During his tour, Lu Wei gives Shenzhen News Online “a high degree of recognition” for breaking new ground in recent years, and notes that Shenzhen will play a “leading role” in the Party’s Internet Plus strategy. But Lu emphasises that the site’s success also derives from its “firm grasp of guidance,” a reference to the propaganda policy that has held sway in China since June 4, 1989, the notion that all media must adhere to the Party line in news coverage in order to ensure social and political stability. Lu Wei also links innovation to the “spreading of positive energy,” now one of the core concepts in Xi Jinping’s treatment of media, arts and culture.
Most telling, however, is Lu’s reversion to one of the oldest terms in the Chinese Communist Party’s media control lexicon, the principle of “politicians running the newspapers,” or zhengzhijia banbao (政治家办报). This is a phrase first used by Mao Zedong in 1957, when he said: “The writing of articles, and especially of official editorials, must take into account the overarching interests of the Party, being closely united with [the necessity of] political circumstances; this is what is meant by politicians running the newspapers.”
The bottom line in media policy, in other words — for Lu Wei as for Xi Jinping — is that media must serve the interests of the CCP. This was true in 1957, when the print media of which newspapers were representative had primacy. And it is true in 2015, as the Party defines internet technology as its path to economic “innovation.”
Internet Plus is only half the equation. Party control is the balance.
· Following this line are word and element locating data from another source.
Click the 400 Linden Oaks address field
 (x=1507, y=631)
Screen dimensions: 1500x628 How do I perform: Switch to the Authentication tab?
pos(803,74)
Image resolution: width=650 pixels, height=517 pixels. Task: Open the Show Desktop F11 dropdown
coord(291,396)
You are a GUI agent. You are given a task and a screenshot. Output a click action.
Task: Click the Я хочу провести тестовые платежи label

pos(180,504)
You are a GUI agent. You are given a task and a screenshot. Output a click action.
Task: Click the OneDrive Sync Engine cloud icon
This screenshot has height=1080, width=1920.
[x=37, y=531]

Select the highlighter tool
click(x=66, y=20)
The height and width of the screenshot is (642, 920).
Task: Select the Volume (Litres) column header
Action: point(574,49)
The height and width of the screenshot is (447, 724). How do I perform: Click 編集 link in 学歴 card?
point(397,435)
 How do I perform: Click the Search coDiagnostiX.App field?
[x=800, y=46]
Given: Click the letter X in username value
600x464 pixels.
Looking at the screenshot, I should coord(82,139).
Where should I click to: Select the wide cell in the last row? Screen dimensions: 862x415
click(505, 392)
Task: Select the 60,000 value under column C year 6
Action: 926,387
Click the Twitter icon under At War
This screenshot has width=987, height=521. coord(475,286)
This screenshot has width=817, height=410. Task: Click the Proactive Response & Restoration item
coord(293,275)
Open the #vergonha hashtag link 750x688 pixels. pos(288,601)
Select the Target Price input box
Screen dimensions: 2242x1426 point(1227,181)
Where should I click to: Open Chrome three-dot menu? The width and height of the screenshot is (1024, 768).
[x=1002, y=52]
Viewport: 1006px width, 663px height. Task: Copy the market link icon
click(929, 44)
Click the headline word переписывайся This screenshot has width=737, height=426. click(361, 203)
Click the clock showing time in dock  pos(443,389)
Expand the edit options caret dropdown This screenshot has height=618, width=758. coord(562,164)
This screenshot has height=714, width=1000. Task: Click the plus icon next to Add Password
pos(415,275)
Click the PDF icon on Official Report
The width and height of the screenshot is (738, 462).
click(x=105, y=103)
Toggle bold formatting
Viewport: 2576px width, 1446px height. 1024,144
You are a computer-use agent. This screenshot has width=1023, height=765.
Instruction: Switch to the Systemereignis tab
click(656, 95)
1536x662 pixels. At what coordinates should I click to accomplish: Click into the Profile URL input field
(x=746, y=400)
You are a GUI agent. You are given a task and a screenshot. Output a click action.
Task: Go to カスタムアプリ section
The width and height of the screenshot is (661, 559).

Lu Wei Visits Shenzhen Newspaper Group and Voices Hope Shenzhen Will Play Leading Role in the ‘Internet Plus’ Strategy”
Yesterday afternoon, Lu Wei, deputy minister of the Central Propaganda Department and director of the Internet Security and Informatization Leadership Group of the CCP Central Committee, made an inspection tour of the Shenzhen Newspaper Group, where he gave a high degree of recognition to the development of Shenzhen Newspaper Group’s flagship website — Shenzhen News Online (深圳新闻网).
Shenzhen, he said, is a priority city for internet development, a place where technology, funds, talent and innovation consciousness were all concentrated — and it should play a leading role in the “Internet Plus” strategy, becoming a model for smart city (智慧城市) development.
The city’s deputy Party secretary, Dai Beifang (戴北方) took part in the inspection tour.

sz news

. . .
Lu Wei used the phrase, “Good team dynamics, multi-innovation in work, a firm grasp of guidance, strong development potential” (队伍状态好,工作创新多,导向把握牢,发展潜力大) to in his assessment of Shenzhen News Online. Coming to Shenzhen News Online, he said, he felt that this was a place full of dynamism and passion, a force of vitality and progress. “It is because of your innovation,” [he said,] “that there has been an increase in the spread of positive energy, and a rise in influence, ensuring that Shenzhen moves more fully toward the whole country, and to the world.”
Lu Wei said that Shenzhen News Online’s successes were inseparable from the Shenzhen Newspaper Group’s ideas about constantly promoting the integrated development of traditional media and internet media, and from the Shenzhen Newspaper Group’s persistence in upholding the [principles of] the politicians running the newspapers (政治家办报) and a firm grasp of correct guidance of public opinion. [He] hoped that Shenzhen Newspaper Group would continue to innovate, putting effort into multimedia across the industry, putting effort into [developing] penetrating power (穿透力) and influence, putting effort into [developing] new technologies and new methods, using language and forms loved by the masses to constantly innovate and advance the formats and content of news reports, fashioning Shenzhen News Online as a leading national website providing more online positive energy (网络正能量).